I am still wrestling with this, but think I generally agree with his statements, but not his rhetorical framework, and surely not his final conclusion.

I do agree that Christ did reject political power. It was not his intention to assume an earthly kingship, by any means. I do believe however, that it was His intention—through humility, love and sacrifice—to establish a greater kingdom (“All authority on heaven and earth has been given to me…”) By dying on the cross he (among many other greater things) also overturned popular cultural ideas concerning power. His example as a Servant King surely teaches us to serve one another, and not for any kind of political ambition or gain.

My friend also said “serving one another” and “being the Church” is what we are called to.
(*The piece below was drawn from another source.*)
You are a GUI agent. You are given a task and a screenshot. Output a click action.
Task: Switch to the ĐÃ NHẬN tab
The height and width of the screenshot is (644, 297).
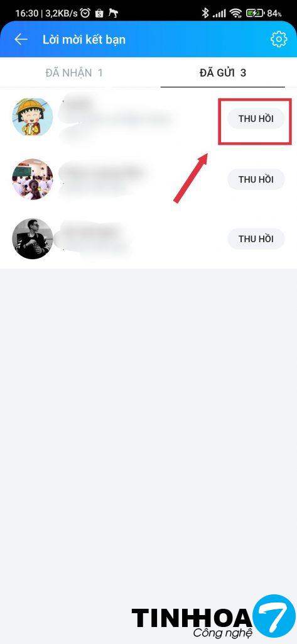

Also, I agree. But I think I differ with him in that I think it is possible to be part of the Church and step into the political arena.

The best example I can think of off the top of my head is William Wilberforce. I know I’ve blogged about the man before, but his biography was probably one of the most fascinating books I read in the past year. All this man wanted to do was retreat into his garden and reflect on God and his creation within the safe realm of a humble botanist. Circumstances, conversations with certain friends and ultimately the call of God led him to be a part of British politics. As many of you know either from history or from the film Amazing Grace, his battle for votes and legislation eventually led—albeit circuitously—to the abolition of slavery, a universally agreed social evil. And Wilberforce pursued abolition, fueled by a personal conviction which was unequivocally grounded in Scripture. Wilberforce deeply believed in the intrinsic value of people created in the image of God, the dignity that comes with that, and the call to love people. For Wilberforce in his place and time and circumstance, “loving people” meant doing something about the millions of people around the world who suffer physical slavery. For Wilberforce, the kingdom values of freedom from oppression and defense of the poor and needy were translated into action, mostly in a political arena.

I’ve found that many Christians don’t fully understand the issues regarding politics. It is boiled down to morality voting (vote no for abortion, no to same-sex marriage) and that’s pretty much as far as most average American Christians take their voting. And because this simplistic view prevails, many Christians simply retreat from engaging thoughtfully with these issues, never considering that there might actually be an appropriate, biblically-based, strategic response to issues like poverty, war, environmental problems, not even counting stem-cell research, abortion and same-sex marriage, the issues that a majority of American Christians seem more comfortable debating and voting on, whether or not they are well-informed.

I’m not proposing a “social gospel” that focuses on “doing.” I’m talking about how kingdom values translate holistically into how we participate in culture and engage with the people around us. Christians talk all the time about “being in not of the world” but very few actually make this a holistic lifestyle. The Church—when genuine and true—has historically been radically opposed to assumed cultural values, by being an alternative community that promotes God’s kingdom and embodies Christ’s love and example through love and service.

I find it hard to believe that God means for us to retreat from the political arena, simply for fear that we might compromise our values in the dog-eat-dog atmosphere of modern politics. Does the common person struggle less with temptations of power? True, power can heal and restore as easily as it can corrupt. But to me, that is simply not a sufficient argument for overall Christian withdrawal from politics. If anything, it’s a statement of how much more followers of Christ should at least thoughtfully engage these issues and participate when necessary. Ideas will continue to shape the destiny of this world…

I really enjoyed the conversation. Since graduating, I feel like my brain muscles have severely atrophied. So this was a good exercise for my deteriorating brain.

Any thoughts on this issue? I don’t claim to have a well-defined stance on any of this, but it certainly is a heated topic!